PROBLEM DESCRIPTION:
Pictures stay out of the output. Return exactly the lines below from the one with "The height and width of the screenshot is (540, 1568)." down to the one with "Task: Toggle Focus mode in status bar", both included, and nothing more.

RECORDS SHOWN:

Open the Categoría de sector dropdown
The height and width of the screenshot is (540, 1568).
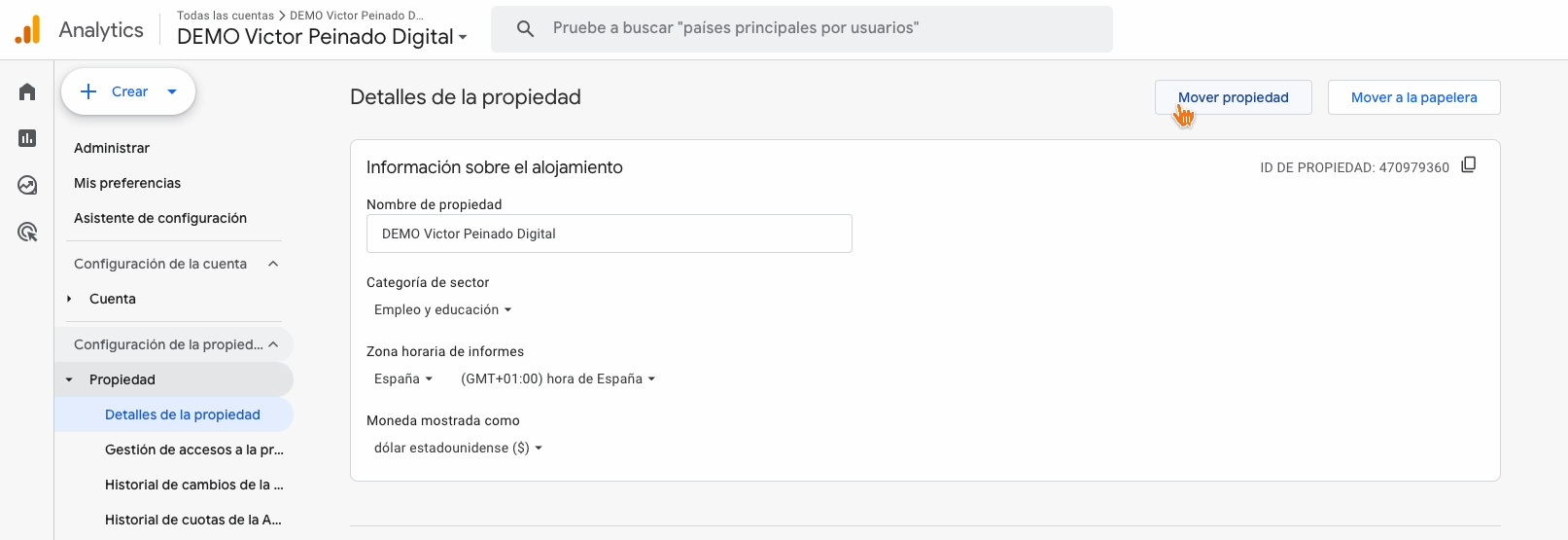click(x=442, y=309)
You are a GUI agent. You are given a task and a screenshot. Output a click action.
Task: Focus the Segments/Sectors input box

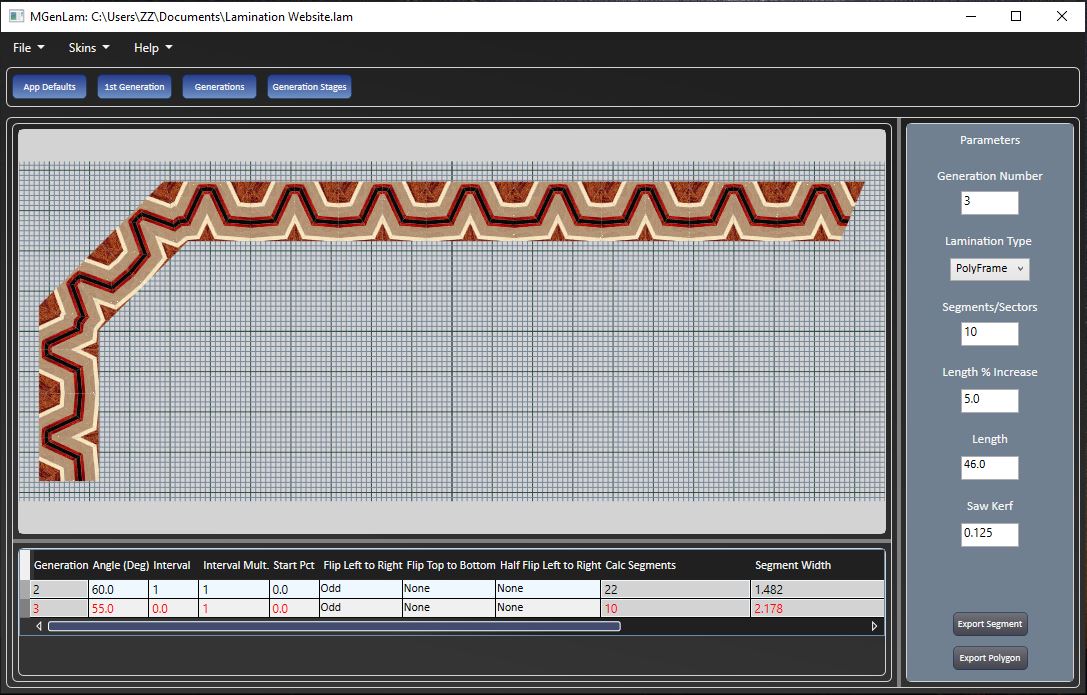click(x=989, y=333)
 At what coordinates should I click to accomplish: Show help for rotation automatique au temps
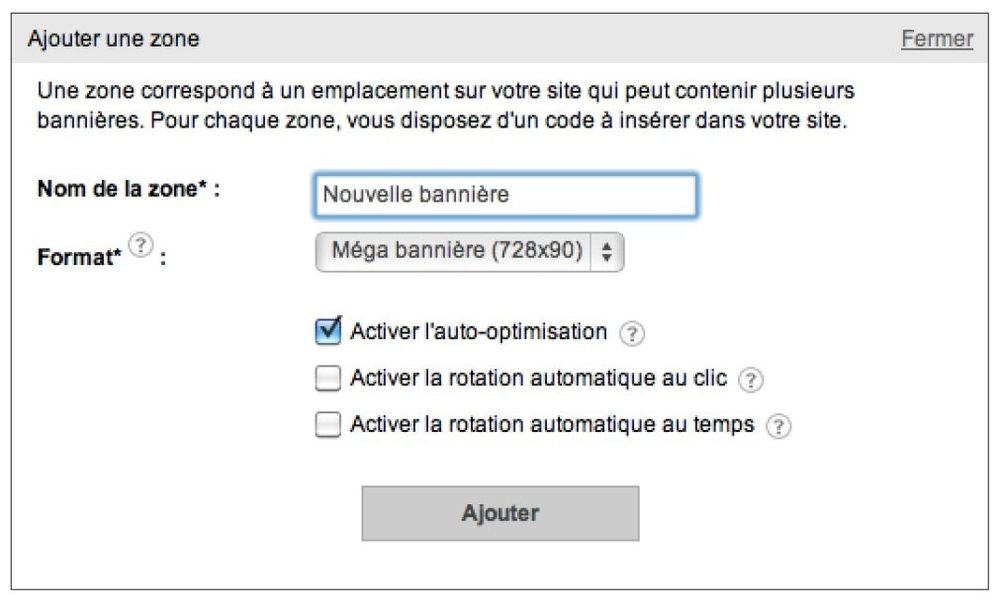pyautogui.click(x=778, y=426)
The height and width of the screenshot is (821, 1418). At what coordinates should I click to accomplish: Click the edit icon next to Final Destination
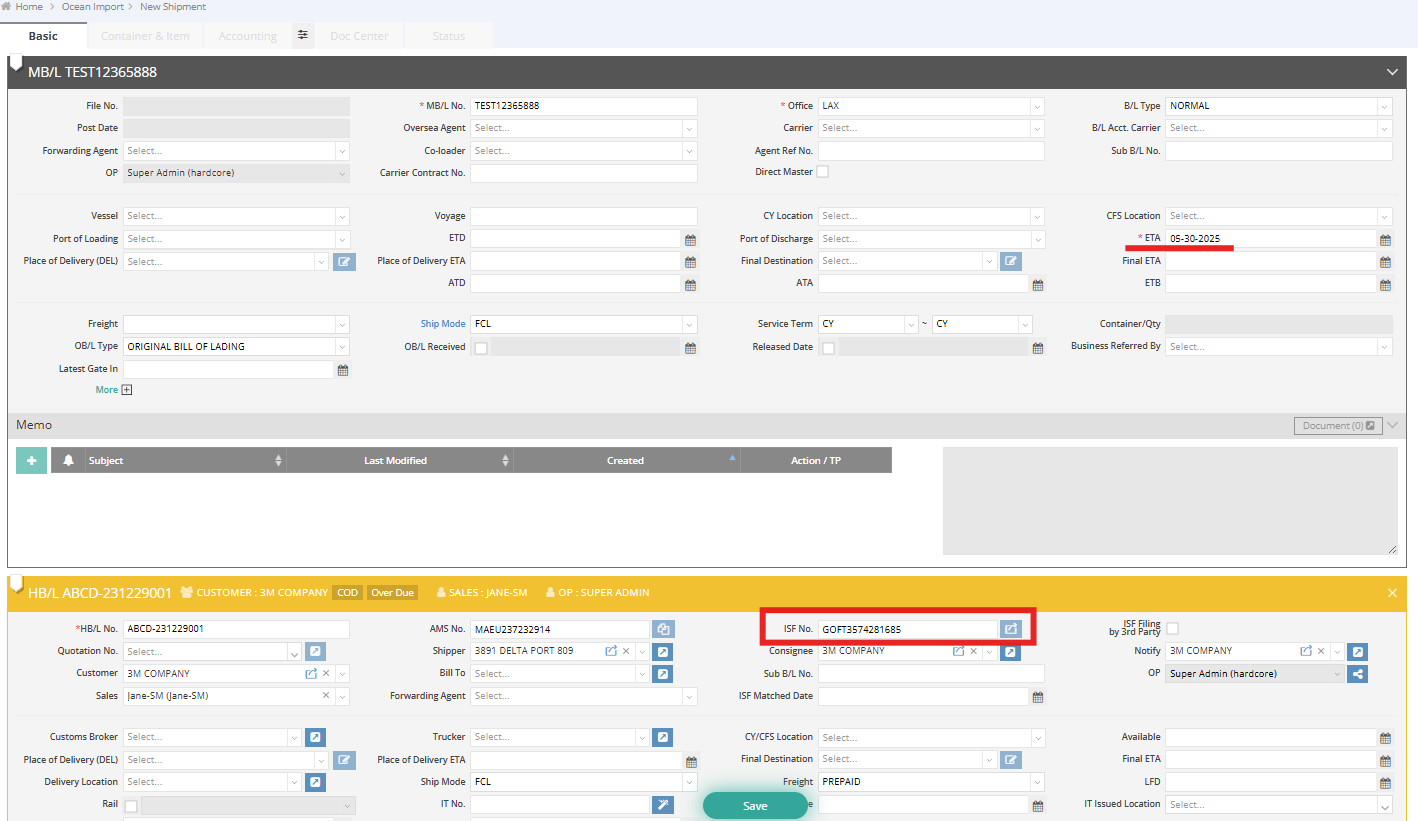[x=1011, y=261]
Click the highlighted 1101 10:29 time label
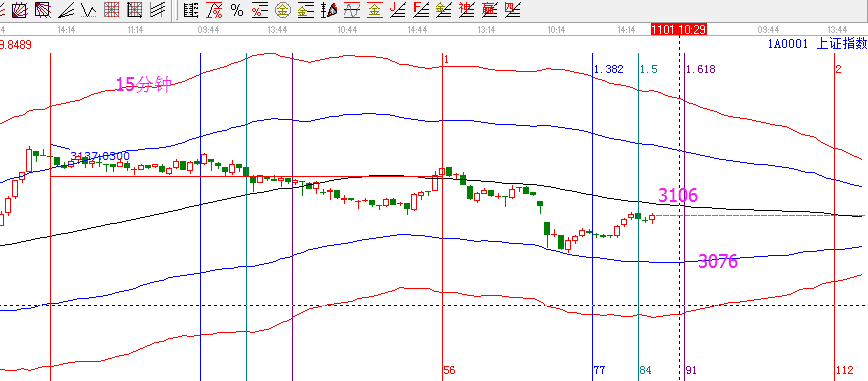This screenshot has width=868, height=381. 679,29
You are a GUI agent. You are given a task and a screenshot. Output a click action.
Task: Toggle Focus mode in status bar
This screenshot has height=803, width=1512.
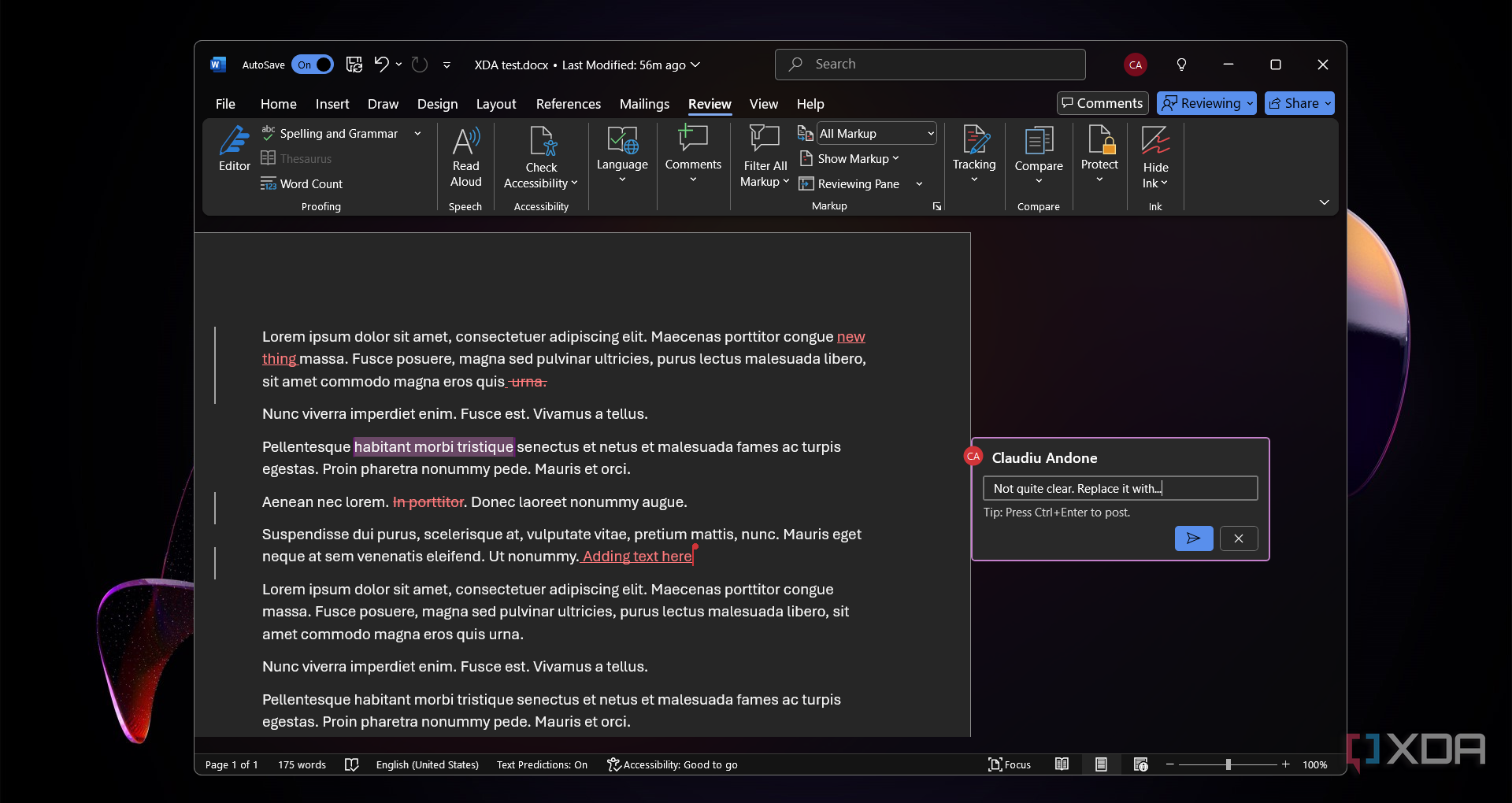pyautogui.click(x=1010, y=764)

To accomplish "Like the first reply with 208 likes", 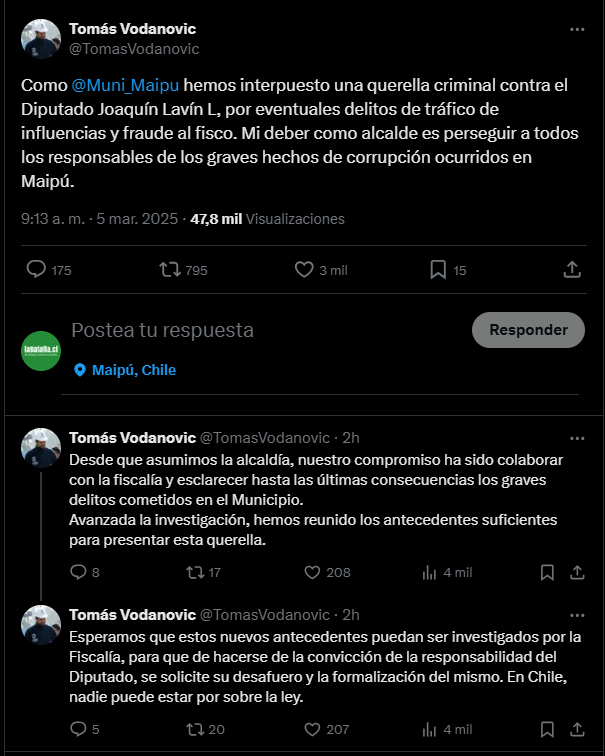I will pyautogui.click(x=311, y=573).
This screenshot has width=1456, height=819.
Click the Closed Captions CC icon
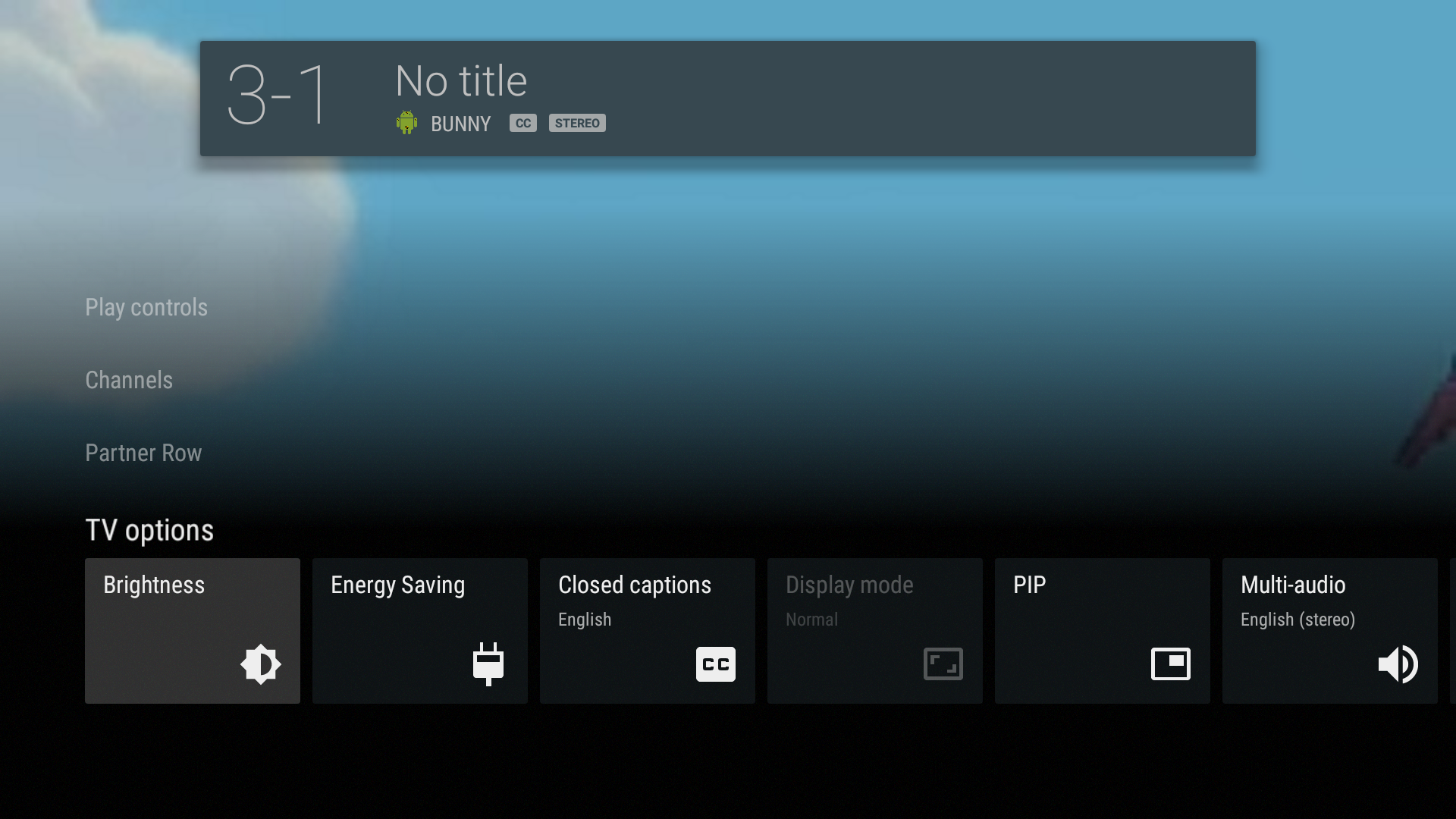point(716,664)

TASK ANSWER:
The height and width of the screenshot is (540, 1568).
click(x=442, y=309)
You are a GUI agent. You are given a task and a screenshot. Output a click action.
Task: Focus the Segments/Sectors input box

click(x=989, y=333)
 At what coordinates should I click to accomplish: Show help for rotation automatique au temps
pyautogui.click(x=778, y=426)
The height and width of the screenshot is (821, 1418). At what coordinates should I click to accomplish: Click the edit icon next to Final Destination
[x=1011, y=261]
Click the highlighted 1101 10:29 time label
This screenshot has width=868, height=381. 679,29
You are a GUI agent. You are given a task and a screenshot. Output a click action.
Task: Toggle Focus mode in status bar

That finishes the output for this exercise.